By Illinois Radio Network/Cole Lauterbach
SPRINGFIELD – Rural Illinois school boards were again rebuffed in a bid to get additional support to push lawmakers to support allowing teachers to carry firearms in school.
Like last year, a proposal was considered to allow districts to set training guidelines and allow willing teachers to carry firearms. It was voted down at the Illinois Association of School Boards’ annual meeting on Saturday.
Association Vice President Ben Schwarm said rural school boards want the measure because they’re often farther away from police stations and have longer response times.
“There’s little or no police forces near them that serve them and they’ve got really long response times,” he said. “There was not a lot of awareness in some suburban areas that have professional police departments that are close.”

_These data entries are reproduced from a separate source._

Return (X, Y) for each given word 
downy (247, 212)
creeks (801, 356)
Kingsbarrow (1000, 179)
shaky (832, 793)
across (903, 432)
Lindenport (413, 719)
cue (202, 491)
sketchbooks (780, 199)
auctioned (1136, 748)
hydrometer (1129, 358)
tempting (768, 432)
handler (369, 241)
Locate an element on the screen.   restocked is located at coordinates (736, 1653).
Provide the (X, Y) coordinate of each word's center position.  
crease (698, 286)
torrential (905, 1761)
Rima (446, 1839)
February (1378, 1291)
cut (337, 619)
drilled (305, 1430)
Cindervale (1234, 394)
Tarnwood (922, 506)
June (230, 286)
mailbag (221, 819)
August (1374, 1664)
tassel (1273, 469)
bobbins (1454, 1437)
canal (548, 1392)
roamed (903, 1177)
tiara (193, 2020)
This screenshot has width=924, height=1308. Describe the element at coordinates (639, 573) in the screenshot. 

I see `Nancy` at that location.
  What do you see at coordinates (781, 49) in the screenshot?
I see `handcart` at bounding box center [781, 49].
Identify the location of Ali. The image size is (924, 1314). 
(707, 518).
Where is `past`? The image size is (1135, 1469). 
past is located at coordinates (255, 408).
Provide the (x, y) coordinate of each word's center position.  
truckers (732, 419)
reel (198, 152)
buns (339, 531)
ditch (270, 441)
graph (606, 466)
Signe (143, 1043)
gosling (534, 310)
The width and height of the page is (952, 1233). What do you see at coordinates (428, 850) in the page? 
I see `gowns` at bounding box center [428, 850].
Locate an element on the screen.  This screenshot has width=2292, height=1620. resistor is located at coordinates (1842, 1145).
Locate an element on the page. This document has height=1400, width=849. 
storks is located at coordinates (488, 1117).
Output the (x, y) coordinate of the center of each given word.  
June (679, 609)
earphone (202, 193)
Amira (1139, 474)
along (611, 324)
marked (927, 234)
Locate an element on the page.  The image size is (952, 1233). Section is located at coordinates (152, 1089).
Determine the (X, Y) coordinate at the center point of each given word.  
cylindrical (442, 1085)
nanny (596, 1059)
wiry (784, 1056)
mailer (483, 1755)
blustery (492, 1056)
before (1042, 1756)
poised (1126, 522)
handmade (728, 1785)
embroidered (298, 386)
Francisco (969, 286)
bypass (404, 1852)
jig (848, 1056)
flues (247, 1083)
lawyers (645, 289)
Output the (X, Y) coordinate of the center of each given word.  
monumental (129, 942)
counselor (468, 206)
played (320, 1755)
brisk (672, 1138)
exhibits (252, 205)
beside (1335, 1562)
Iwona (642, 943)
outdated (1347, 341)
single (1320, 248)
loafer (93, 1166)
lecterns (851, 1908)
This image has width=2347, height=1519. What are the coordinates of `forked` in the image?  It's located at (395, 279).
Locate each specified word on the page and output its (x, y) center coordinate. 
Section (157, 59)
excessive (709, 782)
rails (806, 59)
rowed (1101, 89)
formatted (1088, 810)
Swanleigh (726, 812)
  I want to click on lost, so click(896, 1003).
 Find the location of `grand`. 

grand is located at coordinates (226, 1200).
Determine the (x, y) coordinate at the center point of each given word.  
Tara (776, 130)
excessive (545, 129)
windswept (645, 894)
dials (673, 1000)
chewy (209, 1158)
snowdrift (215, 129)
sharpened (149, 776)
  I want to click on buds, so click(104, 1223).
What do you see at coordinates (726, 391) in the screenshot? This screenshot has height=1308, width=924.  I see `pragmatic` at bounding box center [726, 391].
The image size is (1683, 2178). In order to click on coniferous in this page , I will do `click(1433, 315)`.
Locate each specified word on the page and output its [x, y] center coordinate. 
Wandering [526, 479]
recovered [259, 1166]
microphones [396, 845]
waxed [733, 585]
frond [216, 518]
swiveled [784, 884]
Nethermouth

The main opposition came from Chicago and suburban districts, Schwarm said.
The district representatives did back a measure that would have the state give the option to help pay for school resource officers, often a police officer.
The association will now propose or support legislation that would do that, Schwarm said.
Other measures the organization said it will pursue include:
- A resolution that would support school districts considering social responsibility goals – such as preferences for businesses owned by minorities, women, persons with disabilities, and veterans – in contracting.
- A school safety recommendation regarding traffic zones.
- Support for the centralization, through Regional Offices of Education, of background check processes for substitute teachers.
- Two resolutions involving terms and seating of school board members.
- Resolutions concerning the renewal of charter schools and requirements to service at-risk students.
- Amendments to position statements on topics of the Prevailing Wage Act, educational programs, charter school funding, and special education funding.
- Reaffirmed existing positions on standardized test procedures and student assessments.
Proposals relating to school board member swearing-in and school board member compensation were not recommended or called for a vote.